Der Artikel über War­wick im «Bund» vom 20. Novem­ber hat mich dann doch ins Grü­beln gebracht. «Eigentlich ist es, als ob wir mit einem Papier­sack über dem Kopf leben wür­den: Mit unseren Sin­nen nehmen wir ger­ade mal fünf Prozent von dem wahr, was rund um uns passiert», sagt Kevin War­wick. Das ist der Kern sein­er Botschaft und der Forschung. Das klingt beängsti­gend, vor allem, weil War­wick nicht erwäh­nt, dass unser Hirn nur fünf bis zehn Prozent effek­tiv benutzt wird und doch sehr viel mehr Kapaz­ität hat. Der Papier­sack klingt doch gut und für den Otto Nor­malver­bauch­er trifft es bes­timmt zu.
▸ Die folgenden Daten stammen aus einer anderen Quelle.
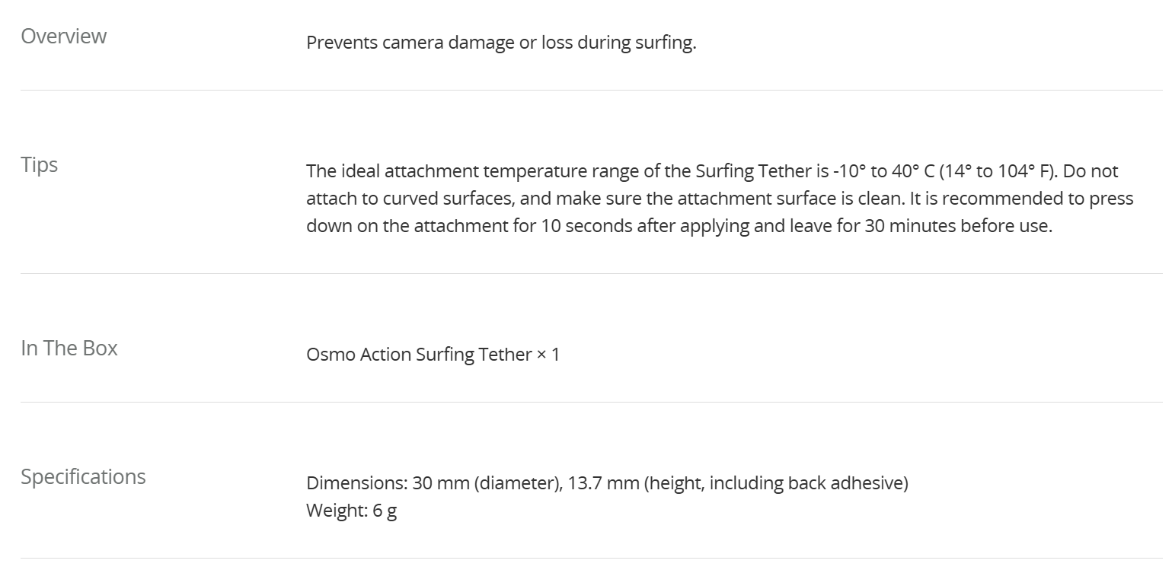Click the '13.7 mm' height value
War­wick hat sein­er Frau und sich sel­ber diese Chips einge­baut, die nun miteinan­der und auch mit Com­put­ern kom­mu­nizieren kön­nen. So was hat zwar heute schon jed­er bessere Hund oder Katze einge­baut — die Tierchen kön­nen via Peilsender jed­erzeit aufge­fun­den wer­den, vor dem Weglaufen schützen kann man sie nicht. Men­schen kön­nen also also auch in ein Net­zw­erk einge­bun­den wer­den. Das funk­tion­iert in ein­er Woh­nung auf unge­fähr zehn Meter Dis­tanz (Rufnähe) oder aber, wenn man das mit dem Inter­net kop­peln kön­nte, mit der ganzen Welt. Wow! Klingt doch span­nend — vor allem, wenn man bedenkt, wie viele Infor­ma­tio­nen im Inter­net abge­fan­gen und geklaut wer­den… Und es würde bedeuten, dass unser Chip mit den paar Bil­lio­nen Infor­ma­tio­nen im weltweit­en Inter­net ver­bun­den wäre. Eine Über­hitzung dieser Chips ist nicht auszuschliessen.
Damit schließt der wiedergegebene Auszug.